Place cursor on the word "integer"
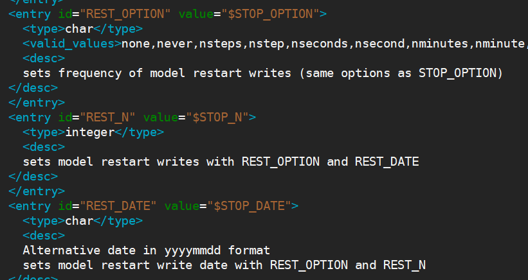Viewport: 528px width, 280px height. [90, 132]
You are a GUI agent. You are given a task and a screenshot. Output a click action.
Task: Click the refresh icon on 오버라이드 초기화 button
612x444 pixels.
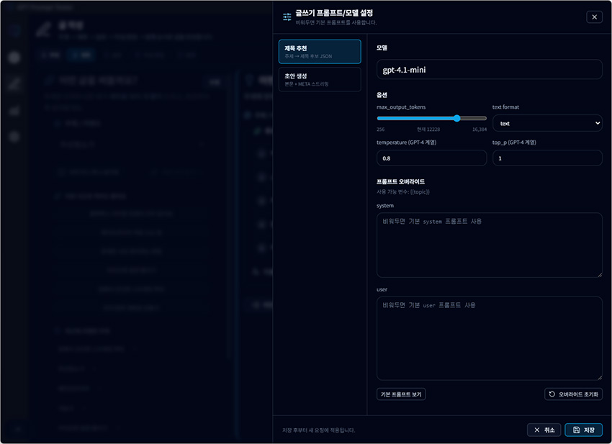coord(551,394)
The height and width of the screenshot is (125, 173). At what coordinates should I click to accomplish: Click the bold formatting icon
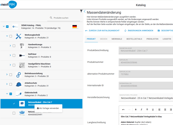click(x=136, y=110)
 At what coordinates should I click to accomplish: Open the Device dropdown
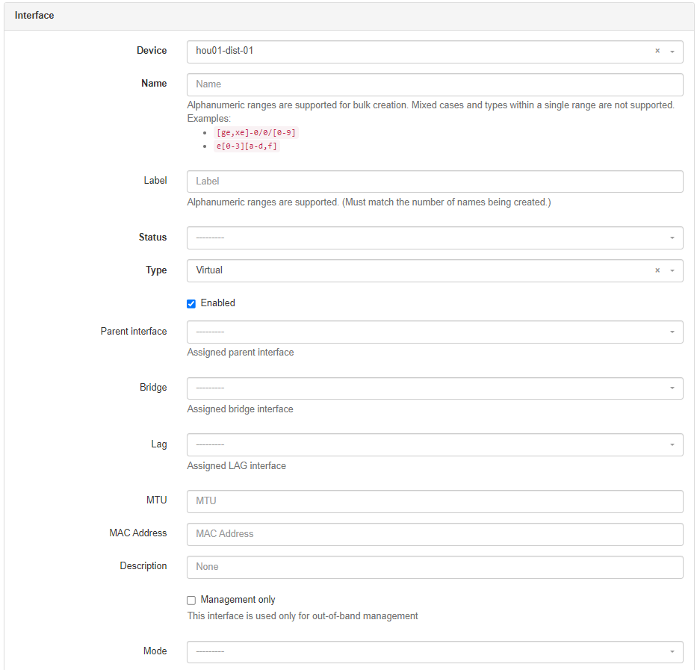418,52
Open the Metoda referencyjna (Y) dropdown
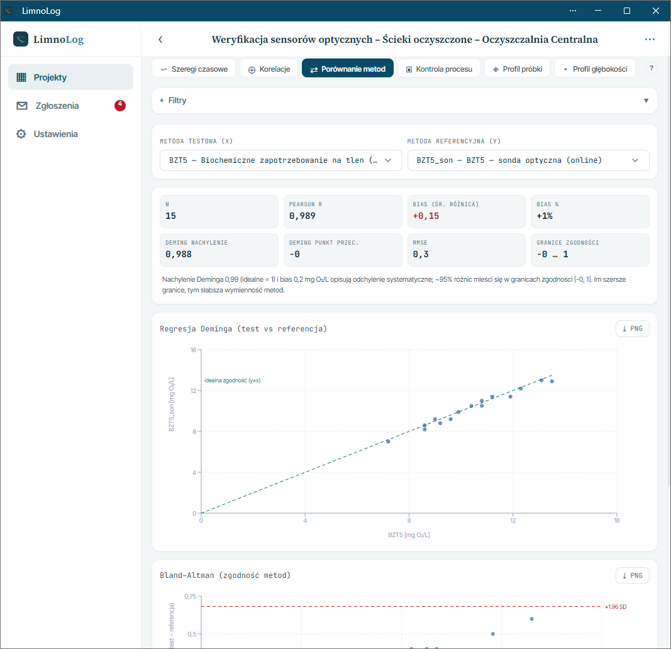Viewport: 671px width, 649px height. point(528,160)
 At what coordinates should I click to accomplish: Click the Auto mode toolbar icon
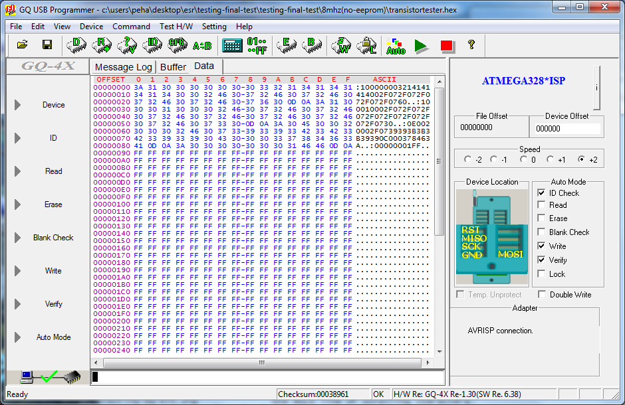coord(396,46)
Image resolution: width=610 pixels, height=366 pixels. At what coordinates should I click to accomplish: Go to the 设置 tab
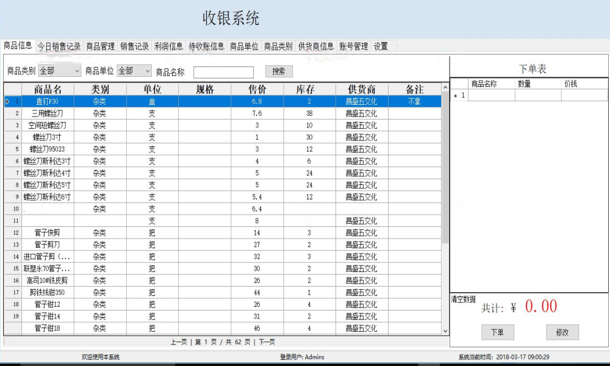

====

About this task:
Each record should be given again exactly, with no picture carried over.

Response to this task:
Place cursor on the word "integer"
Viewport: 528px width, 280px height. [90, 132]
You are a GUI agent. You are given a task and a screenshot. Output a click action.
Task: Click the refresh icon on 오버라이드 초기화 button
612x444 pixels.
coord(551,394)
The height and width of the screenshot is (125, 173). At what coordinates should I click to accomplish: Click the bold formatting icon
click(x=136, y=110)
 At what coordinates should I click to accomplish: Open the Device dropdown
418,52
Open the Metoda referencyjna (Y) dropdown
Viewport: 671px width, 649px height. point(528,160)
 At what coordinates should I click to accomplish: Click the Auto mode toolbar icon
coord(396,46)
Image resolution: width=610 pixels, height=366 pixels. At what coordinates should I click to accomplish: Go to the 设置 tab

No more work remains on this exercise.